## Problem requirements
Render the rows as a numbered list, with blank lines dropped, starting with the line that contains "You are a GUI" and going on through the last of the rows. Leave the pictures out of your answer.

## Records for processing

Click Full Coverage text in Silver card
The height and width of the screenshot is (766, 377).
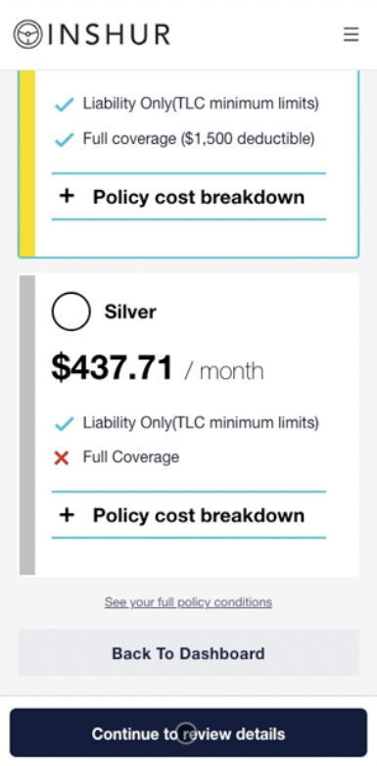tap(131, 457)
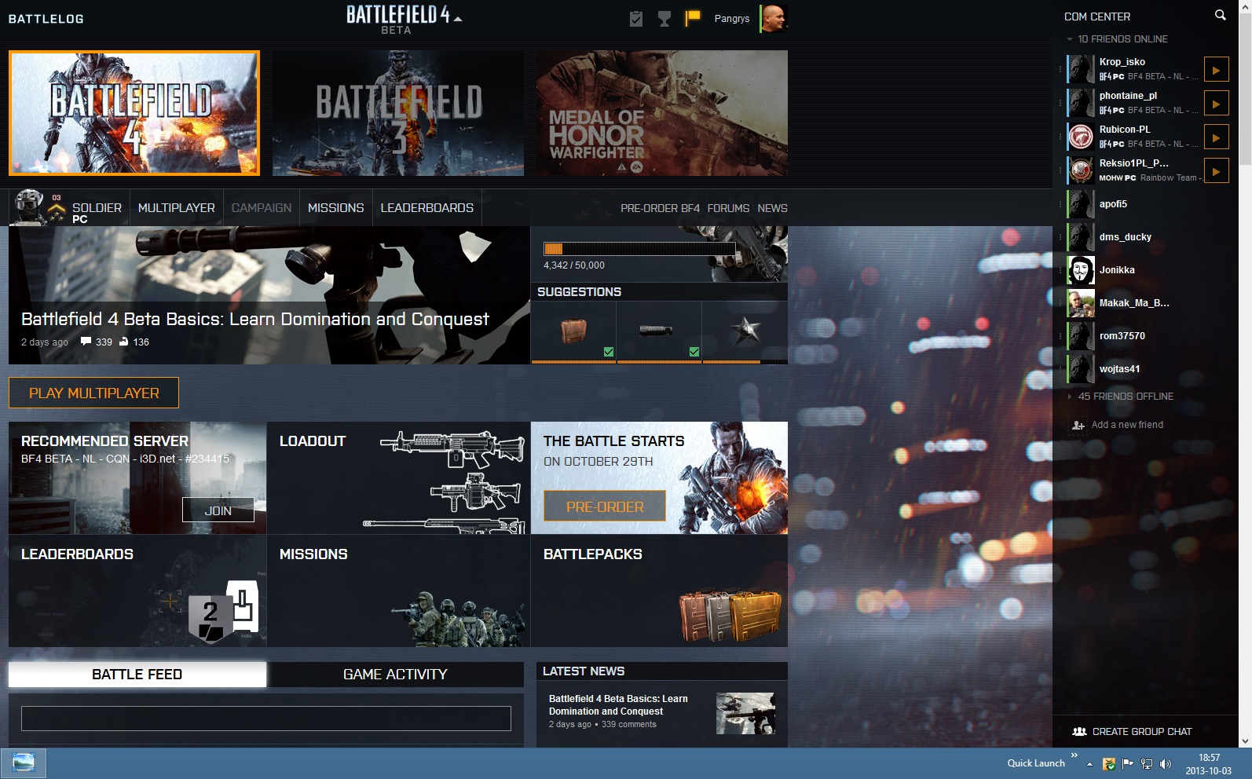The image size is (1252, 779).
Task: Click the checked briefcase battlepack suggestion
Action: pyautogui.click(x=573, y=332)
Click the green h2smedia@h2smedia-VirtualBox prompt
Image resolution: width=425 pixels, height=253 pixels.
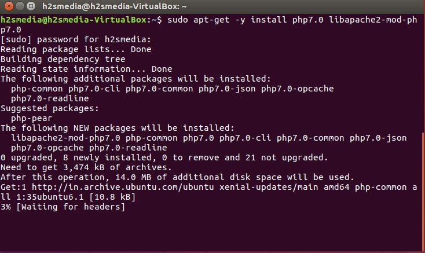(x=74, y=20)
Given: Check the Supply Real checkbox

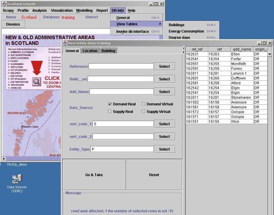Looking at the screenshot, I should [x=110, y=112].
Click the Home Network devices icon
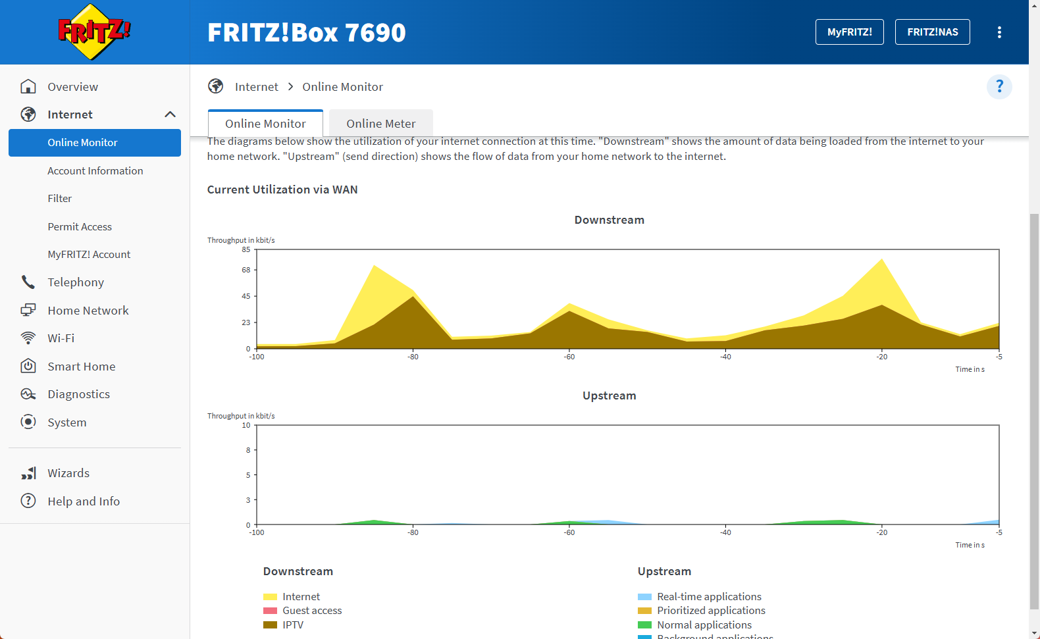 click(x=28, y=310)
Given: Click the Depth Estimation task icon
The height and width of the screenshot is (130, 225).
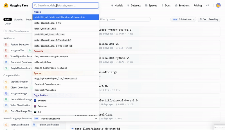Looking at the screenshot, I should tap(6, 82).
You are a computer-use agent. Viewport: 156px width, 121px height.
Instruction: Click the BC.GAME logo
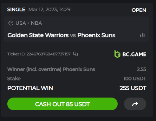coord(130,54)
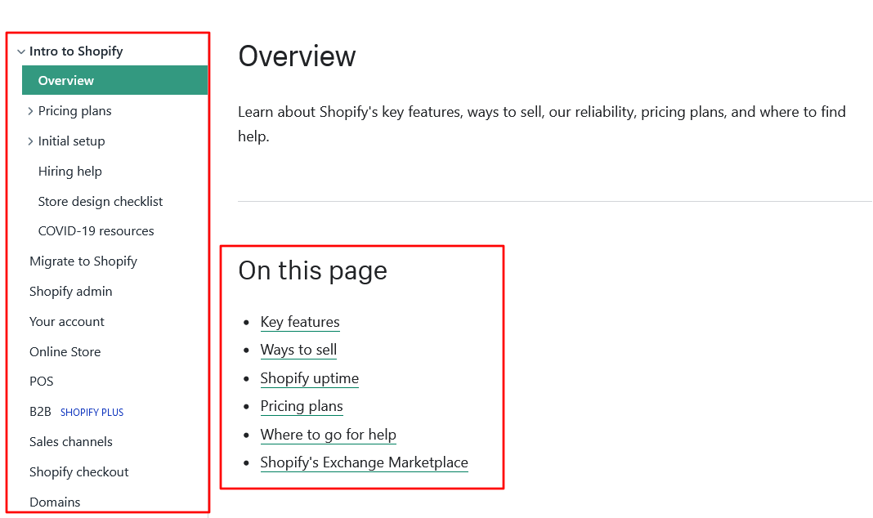Open the POS documentation section
The width and height of the screenshot is (873, 518).
coord(41,381)
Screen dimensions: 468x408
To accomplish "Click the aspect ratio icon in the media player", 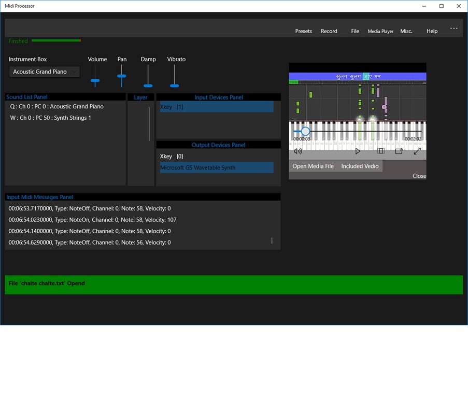I will pos(381,150).
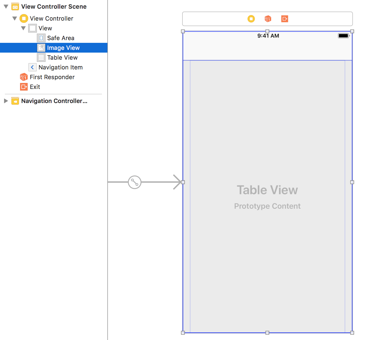The width and height of the screenshot is (392, 340).
Task: Click the bottom-center resize handle of the selection
Action: click(x=268, y=332)
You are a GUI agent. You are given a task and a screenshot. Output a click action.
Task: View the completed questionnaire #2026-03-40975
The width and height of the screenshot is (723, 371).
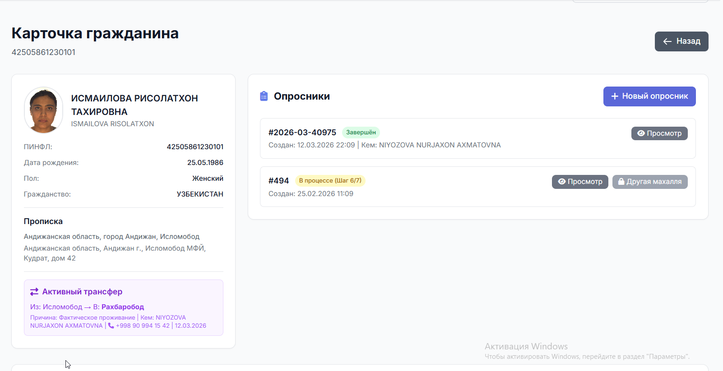(x=659, y=133)
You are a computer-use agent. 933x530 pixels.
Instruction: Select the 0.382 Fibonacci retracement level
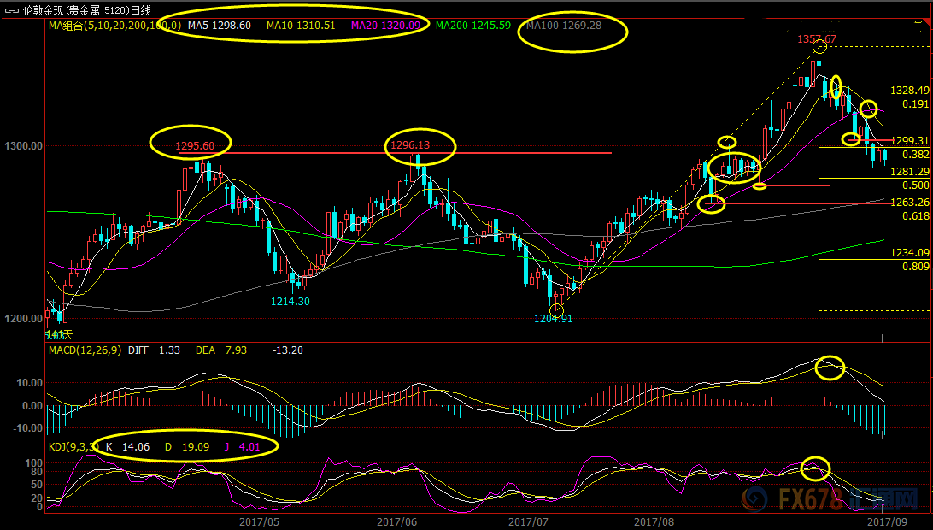coord(915,155)
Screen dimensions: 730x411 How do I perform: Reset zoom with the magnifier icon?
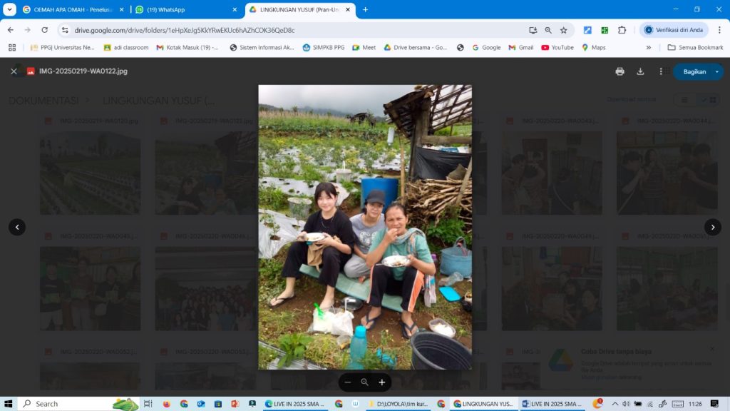(365, 382)
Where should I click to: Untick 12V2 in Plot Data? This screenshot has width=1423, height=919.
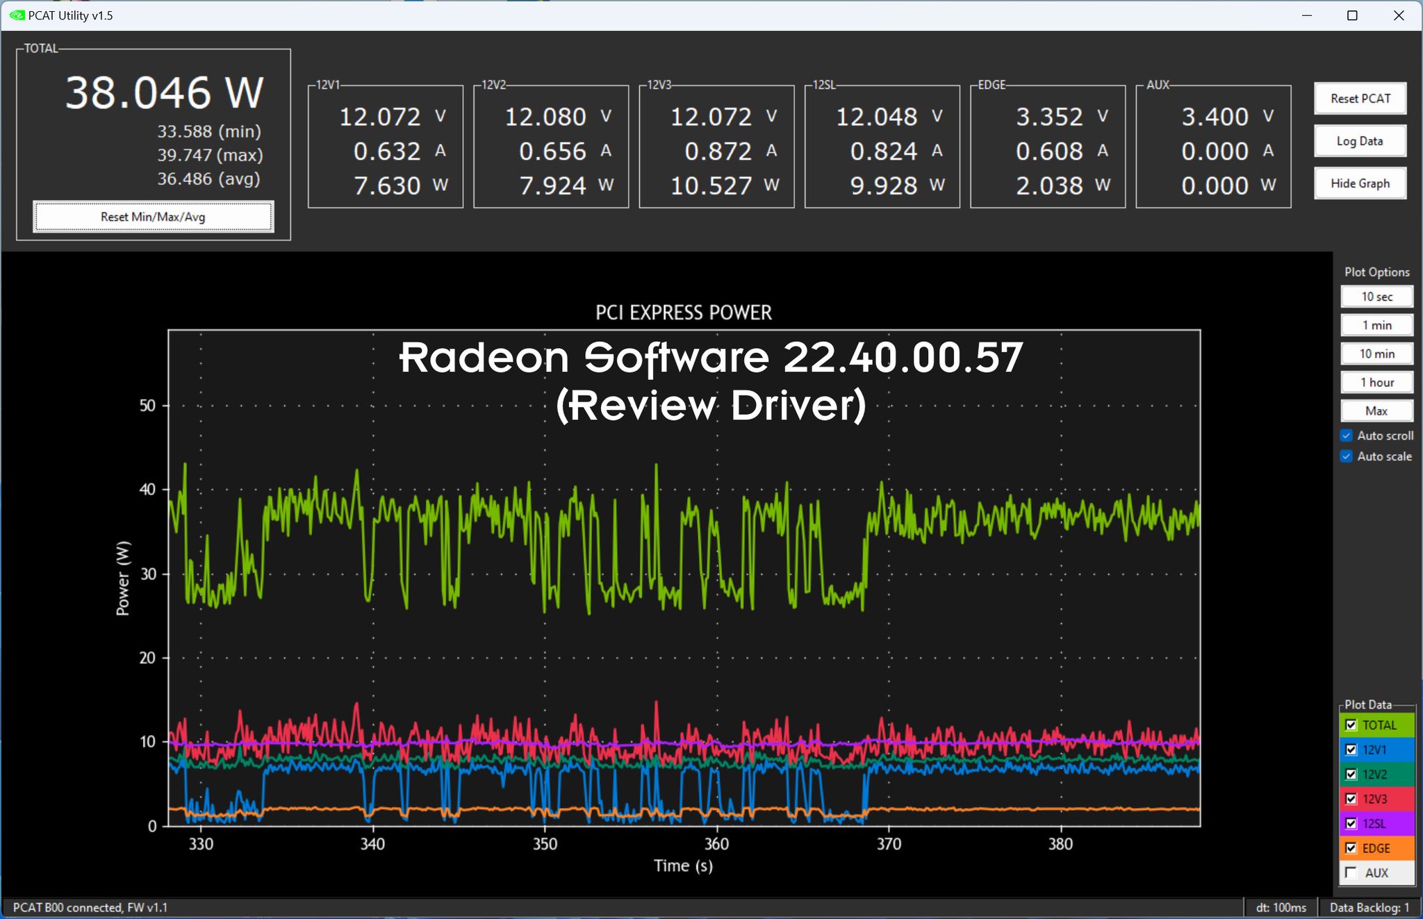tap(1351, 775)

## Completed task
1. You are a GUI agent. You are given a task and a screenshot. Output a click action.
2. Task: View the completed questionnaire #2026-03-40975
3. The width and height of the screenshot is (723, 371).
4. (x=659, y=133)
5. You are a computer-use agent. 933x530 pixels.
6. Instruction: Select the 0.382 Fibonacci retracement level
7. coord(915,155)
8. Screen dimensions: 730x411 How do I perform: Reset zoom with the magnifier icon?
9. (365, 382)
10. Where should I click to: Untick 12V2 in Plot Data? This screenshot has width=1423, height=919.
11. tap(1351, 775)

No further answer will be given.